SLC22A6-dependent lactylation of H3K9 aggravates endothelial dysfunction and atherosclerosis

Background: Atherosclerosis, a leading cause of cardiovascular morbidity and mortality, is driven by endothelial dysfunction. While metabolic reprogramming toward glycolysis in endothelial cells exacerbates disease progression, the role of lactate-derived lactylation in atherogenesis remains poorly understood.

Methods: We performed RNA-seq on aortic tissues from atherosclerotic mice to identify differentially expressed genes, along with Seahorse XF metabolic flux analysis. Endothelium-specific solute carrier family 22 member 6 (Slc22a6) knockout and AAV-delivered acyl-CoA synthetase short-chain family member 1 (Acss1) knockdown mice were established on an apoE^KO background. Integrated multi-omics (RNA-seq, CUT&Tag, metabolomics) elucidated downstream regulatory networks, and in vivo pharmacological inhibition validated key pathways.

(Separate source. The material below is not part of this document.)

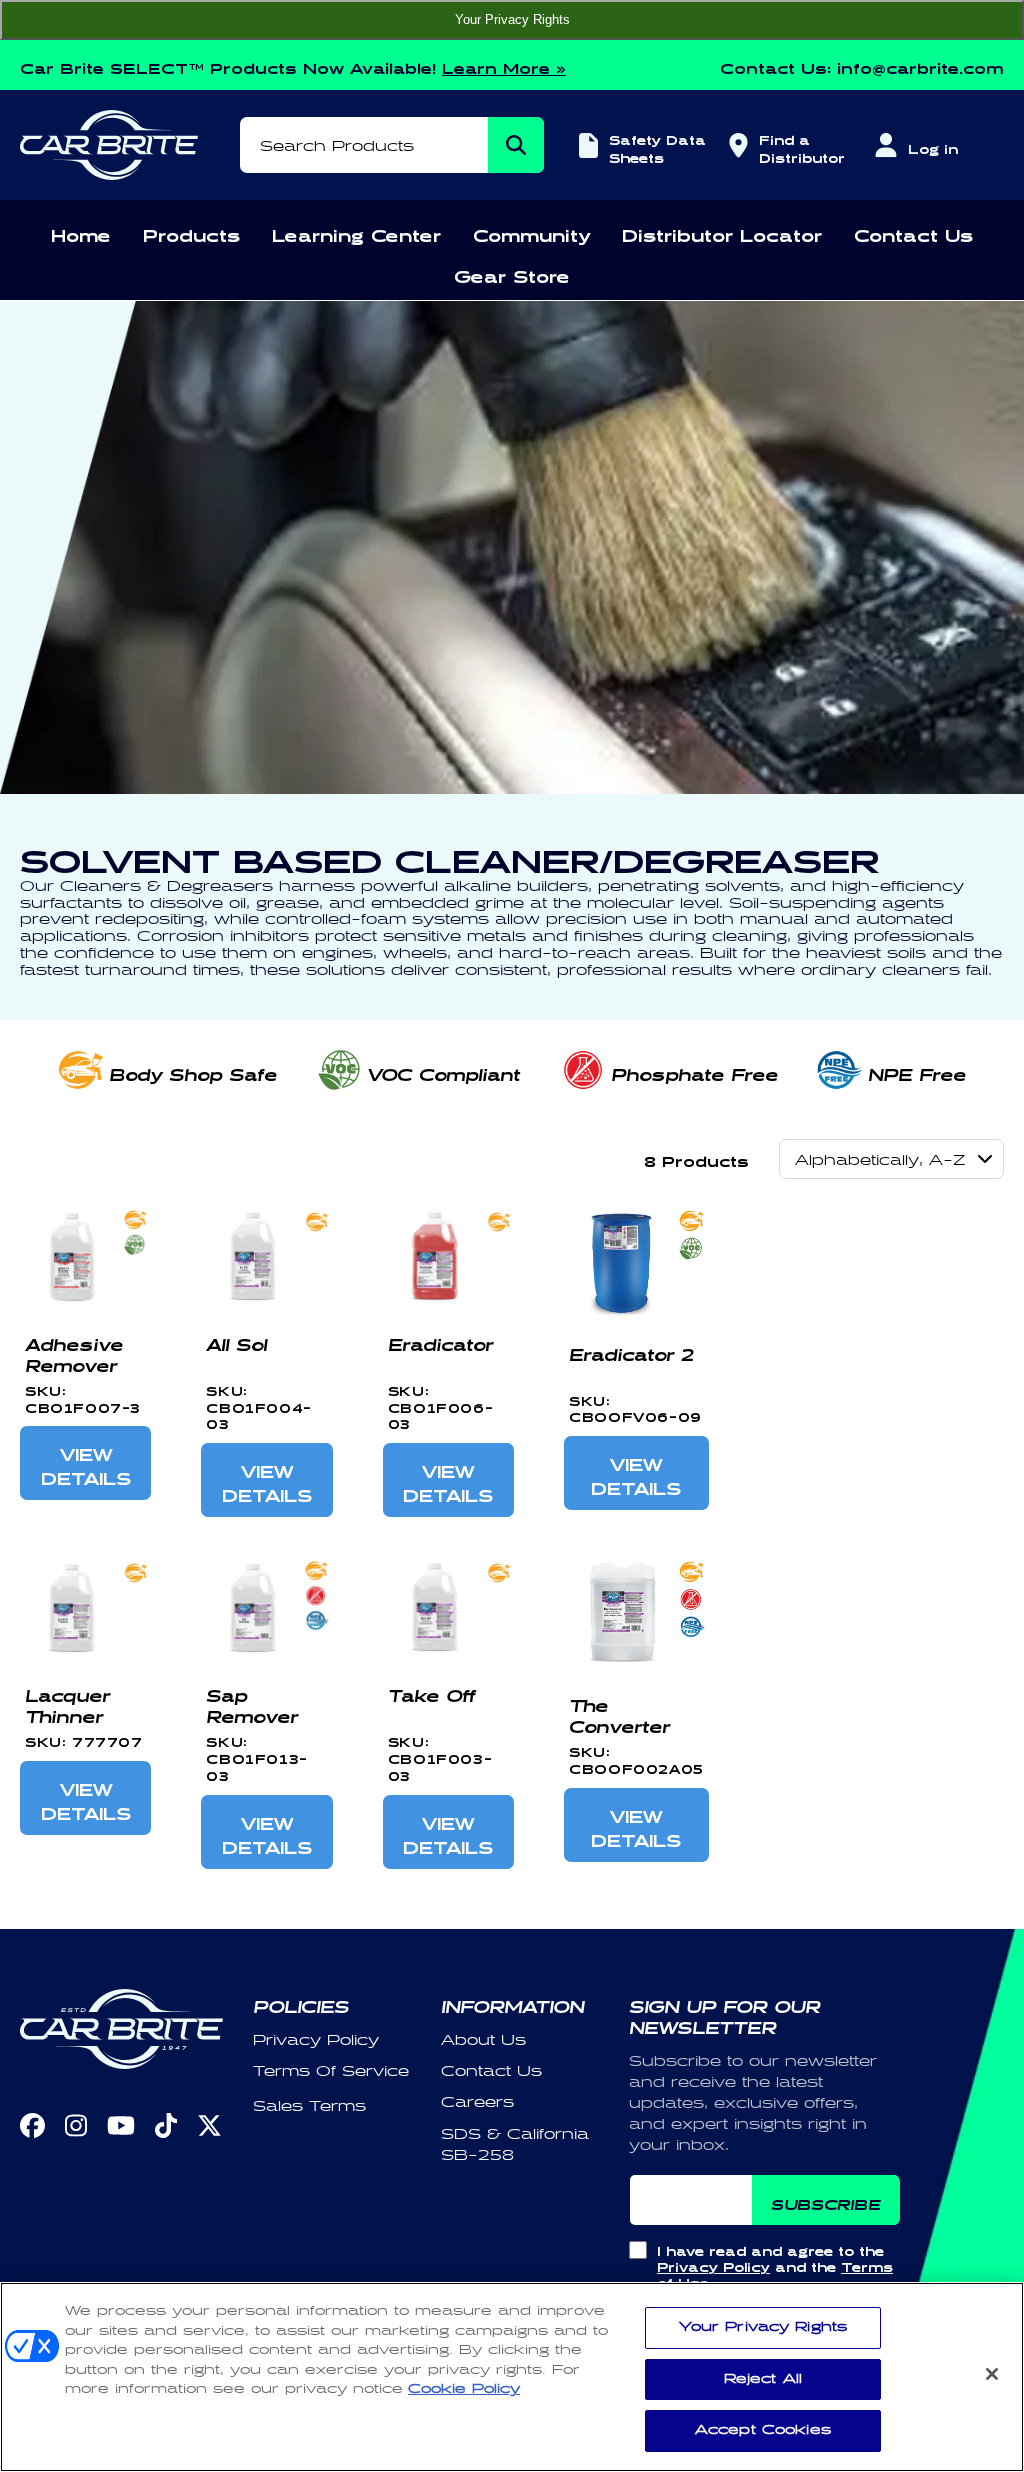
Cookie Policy (464, 2389)
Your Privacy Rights (512, 19)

Results: Our study reveals a marked elevation of histone H3 Lysine 9 Lactylation (H3K9la) relative to acetylation in atherosclerotic aortic tissue, potentially via SLC22A6-mediated glycolytic enhancement and lactate uptake. Additionally, endothelial-specific knockout of Slc22a6 attenuates H3K9la-driven endothelial dysfunction and atherosclerosis. Integrated RNA-seq and CUT&Tag analyses identify that upregulated ACSS1 and E1A binding protein p300 (EP300) drive H3K9la, which transcriptionally activates stearoyl-CoA desaturase 1 (SCD1), thereby exacerbating endothelial dysfunction. Pharmacological inhibition of H3K9la or SCD1 alleviates endothelial dysfunction and atherosclerosis in vitro and in vivo. We further establish the clinical relevance of lactate, SLC22A6, and ACSS1 in atherosclerosis.

Conclusions: Our findings unveil a metabolism-epigenetics-transcription regulatory axis in endothelial pathophysiology, thus providing novel therapeutic strategies for atherosclerosis by targeting the SLC22A6-dependent ACSS1-H3K9la-SCD1 pathway.

ACSS1; Atherosclerosis; Endothelial dysfunction; H3K9 lactylation; SCD1; SLC22A6.